Photo37: さすがにCore i7のトップエンドとは直接競合できないと判断しているようだ。

Photo38: UltraThinに向けに薄型パッケージが用意されているとのこと。ちなみに以前UltraThinの定義を(どなたに尋ねたか失念してしまったのだが)聞いたところ、「厚みが概ね20mm以下」という返事をもらった事がある。

Photo39: 日本で行われた事前説明会の席で、Samsungの試作したUltraThin Noteを披露するKevin Lensing氏(Director, Notebook Product Line)。

Photo40: こちらがFS1r2のパッケージ。Mobile向けということでヒートスプレッダはなし。

Photo41: こちらが薄型のFP2パッケージ。FS1r2はピンだが、こちらはBGA。

さて、Photo42が具体的に今回発表された製品ラインナップだ。今回はMobile向けということで、通常フォームファクタ向けにA10/A8/A6が各1製品、UltraThinに適したTDP 25W/17WのものがA10/A6各1製品の合計5製品のみとなっている。また、これと組み合わせるDiscrete Graphicsはこんな具合(Photo43)。既存のLlanoベースの構成との比較はこちらである(Photo44)。

Photo42: これに続く製品は「もうちょっと先」との話であった。またDesktop向けについては「時期が来たら」とされている。ちなみに2コア製品に関しては、当面は同じ4コアと同じダイを使うとかで、2013年以降はまたそのときに応じて考えるという話だった。

Photo43: こちらでも報じた通り、今年4月にGCNを搭載した新しいRadeon HD 7000Mシリーズを発表しており、これと組み合わせる形。AMDの場合は異なるアーキテクチャ同士でのCrossFireが問題なく可能だから、これでいいのかもしれないが。

Photo44: 既存のLlanoプラットフォーム(左側)と、これに対応するTrinityプラットフォーム(右側)を比較したもの。AES-acceleration云々は、Piledriverコアに搭載されるAES命令が使える、という話。
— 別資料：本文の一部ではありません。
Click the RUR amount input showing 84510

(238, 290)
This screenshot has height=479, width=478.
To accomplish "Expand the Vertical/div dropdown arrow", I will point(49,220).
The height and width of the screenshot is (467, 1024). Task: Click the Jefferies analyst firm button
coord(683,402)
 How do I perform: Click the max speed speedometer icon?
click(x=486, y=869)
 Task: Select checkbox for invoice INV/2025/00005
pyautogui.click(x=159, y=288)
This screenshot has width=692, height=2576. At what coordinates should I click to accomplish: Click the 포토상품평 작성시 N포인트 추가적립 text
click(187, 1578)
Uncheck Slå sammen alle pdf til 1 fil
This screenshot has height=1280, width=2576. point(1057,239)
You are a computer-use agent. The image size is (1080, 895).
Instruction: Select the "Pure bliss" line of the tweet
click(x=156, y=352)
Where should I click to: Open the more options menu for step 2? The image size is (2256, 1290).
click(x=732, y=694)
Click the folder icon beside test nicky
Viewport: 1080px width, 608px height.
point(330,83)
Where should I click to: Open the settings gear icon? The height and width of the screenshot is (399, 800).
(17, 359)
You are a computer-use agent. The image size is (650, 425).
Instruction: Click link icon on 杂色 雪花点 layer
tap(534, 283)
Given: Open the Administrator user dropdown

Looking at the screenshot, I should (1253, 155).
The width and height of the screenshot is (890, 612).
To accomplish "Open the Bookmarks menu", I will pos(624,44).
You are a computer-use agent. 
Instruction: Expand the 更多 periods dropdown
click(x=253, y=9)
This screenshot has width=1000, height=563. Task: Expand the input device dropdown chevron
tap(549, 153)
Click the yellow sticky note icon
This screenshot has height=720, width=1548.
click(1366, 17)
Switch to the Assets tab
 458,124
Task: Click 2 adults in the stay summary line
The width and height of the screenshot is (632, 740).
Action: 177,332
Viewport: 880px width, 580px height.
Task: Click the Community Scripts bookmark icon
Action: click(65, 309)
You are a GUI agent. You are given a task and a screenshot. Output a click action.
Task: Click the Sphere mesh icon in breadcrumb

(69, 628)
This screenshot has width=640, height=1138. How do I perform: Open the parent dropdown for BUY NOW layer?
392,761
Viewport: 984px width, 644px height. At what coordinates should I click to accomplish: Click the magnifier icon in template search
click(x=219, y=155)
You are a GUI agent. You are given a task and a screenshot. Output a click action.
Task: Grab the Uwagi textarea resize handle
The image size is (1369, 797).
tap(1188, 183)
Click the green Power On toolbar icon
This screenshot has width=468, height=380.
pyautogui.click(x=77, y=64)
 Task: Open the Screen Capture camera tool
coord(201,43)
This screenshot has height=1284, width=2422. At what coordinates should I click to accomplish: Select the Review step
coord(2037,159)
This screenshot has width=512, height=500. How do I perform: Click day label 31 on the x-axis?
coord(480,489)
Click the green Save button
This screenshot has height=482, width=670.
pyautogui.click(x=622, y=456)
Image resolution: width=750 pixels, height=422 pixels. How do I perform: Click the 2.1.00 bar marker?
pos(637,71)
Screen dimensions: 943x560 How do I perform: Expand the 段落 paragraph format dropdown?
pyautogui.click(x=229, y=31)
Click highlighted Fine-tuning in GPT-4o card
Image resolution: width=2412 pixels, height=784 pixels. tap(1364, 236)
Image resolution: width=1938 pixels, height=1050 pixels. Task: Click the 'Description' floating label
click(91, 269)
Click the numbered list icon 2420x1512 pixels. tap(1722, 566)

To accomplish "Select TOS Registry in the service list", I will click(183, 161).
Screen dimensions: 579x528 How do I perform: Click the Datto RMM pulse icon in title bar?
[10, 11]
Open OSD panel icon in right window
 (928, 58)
最後に「まもなく」登場するBrazos 2.0の話。基本的にはMinor Refreshmentではあるのだが、若干動作速度が上がるほか、GPUコアも多少強化され、またFCHがUpdateされることが明らかにされた(Photo45)。

Photo45: とはいえ、たとえばGPUは開発時期を考えればGCNではなく(Trinity同様の)VILW4ではないかと思われる。